I think I've said it on here before somewhere but there is a rival hospital in my residency area that is notorious for hiring you at a good salary/incentive structure with a 3yr contract. Then when that contract is up they half your salary and keep the same incentive structure. It is a large cut but in theory you should be established with a good patient population and can make it up.

With that said many of the pods over there are unhappy once 3 yrs comes around. They sign a non-compete too.

Also, rumor has it one of their bigger hospitals in the area will be shut down soon. I wouldn't want to work there...

My director advised me NOT to buy a home until my contract is renewed.
 
Amen



I have never known a hospital based DPM that has ever had this happen to them.

I am sure it has but if you do good work, get along with everyone, you are generating income and carrying your weight I don't understand why this would happen.

If the patients like this particular DPM and that person has really built up the podiatry department...why would they risk throwing all that money away if they fire the DPM and replace him with someone who sucks. Why would a hospital even risk that?

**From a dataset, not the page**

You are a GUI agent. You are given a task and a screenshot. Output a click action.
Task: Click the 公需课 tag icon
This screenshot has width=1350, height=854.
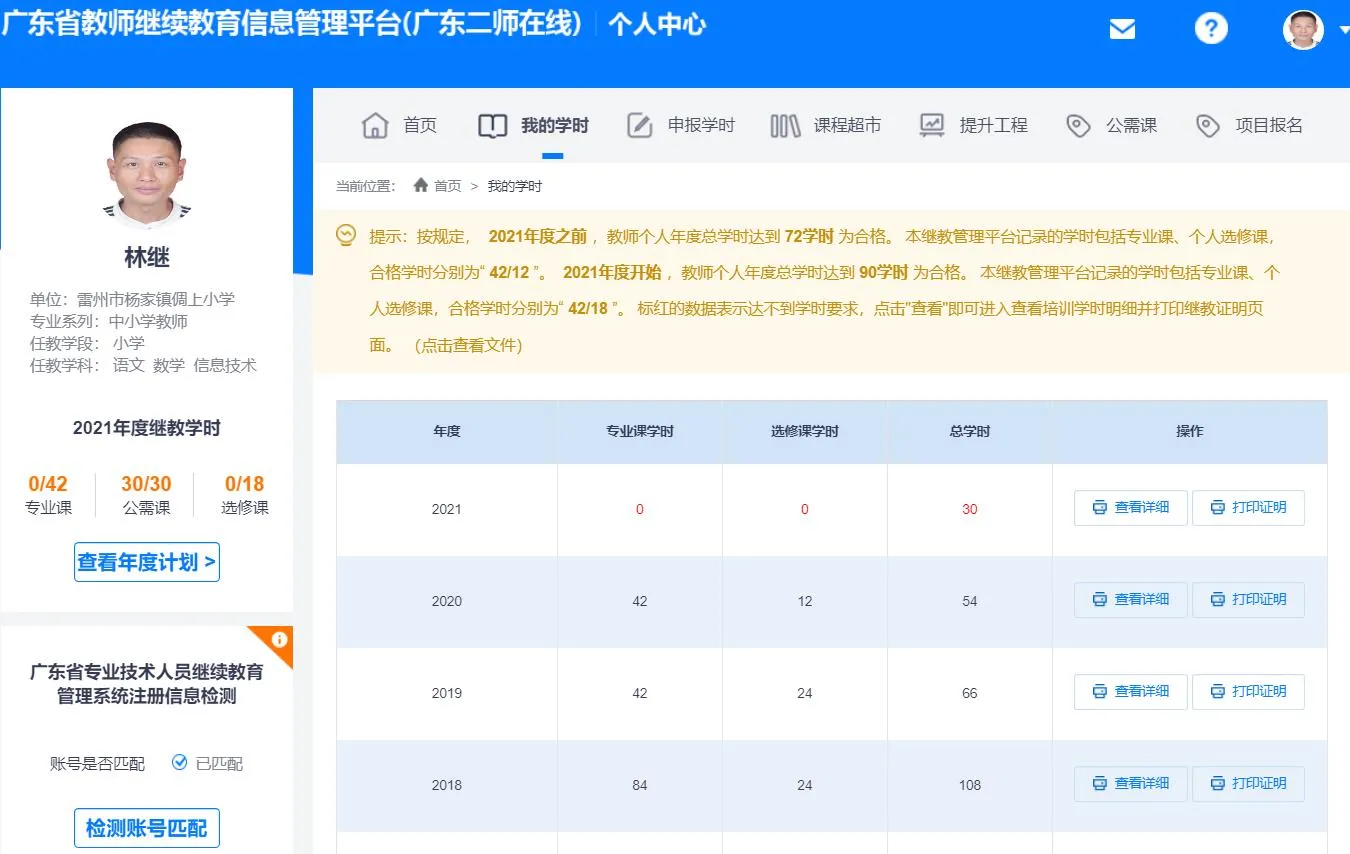pyautogui.click(x=1077, y=125)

So, would you say focus on applying to ortho and hospitals? I see that's the growing trend. Should we avoid residencies in NY and MA which limit our abilities to do things like TAR? I'm just curious, because 4 years of school ends quicker than you think studying all day.
 
Amen



I have never known a hospital based DPM that has ever had this happen to them.

I am sure it has but if you do good work, get along with everyone, you are generating income and carrying your weight I don't understand why this would happen.

If the patients like this particular DPM and that person has really built up the podiatry department...why would they risk throwing all that money away if they fire the DPM and replace him with someone who sucks. Why would a hospital even risk that?

It's all politics. There is a very well known multi specialty in the city where I practice that only hires DPM for non surgical care. Many years ago, they had DPMs doing foot/rearfoot/ankle surgery. A couple of years later, they took in a foot and ankle orthopod, fired a few DPMs who didn't get along. Now they are left with a few DPMs and 1 F&A orthopod. There is a few other hospitals in my area that are doing the same - hiring FA orthopods and booting DPMs.
 
So, would you say focus on applying to ortho and hospitals? I see that's the growing trend. Should we avoid residencies in NY and MA which limit our abilities to do things like TAR? I'm just curious, because 4 years of school ends quicker than you think studying all day.

If you are looking to do a lot of TARs, then leave podiatry school immediately. There's only a few of us who are qualified to do them, and we have to get privilege from the hospital to do them. So if the hospitals say "no, you're a podiatrist" then guess what? No TARs.



And oh, there's a hospital in my neck of woods that just closed its door a few months ago without informing any of their employees. They also had spaces leased to practitioners (Over 20 last I counted). Unfortunately for one of my pod buddies who just started leasing her space is now jobless.

As crazy as it sounds, this kind of stuff does happen. I guess the best part is there shouldn't be any non compete issues if you were an ex-employee there.